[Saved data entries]

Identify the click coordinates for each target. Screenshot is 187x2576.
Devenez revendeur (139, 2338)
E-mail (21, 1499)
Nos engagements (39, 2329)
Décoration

WHAT YOU SHOULD DO ▸
The answer must be an exact copy of every entry.

FINISHED TASK ▸
Identify the click coordinates for each target. Screenshot is 187x2576.
Devenez revendeur (139, 2338)
E-mail (21, 1499)
Nos engagements (39, 2329)
Décoration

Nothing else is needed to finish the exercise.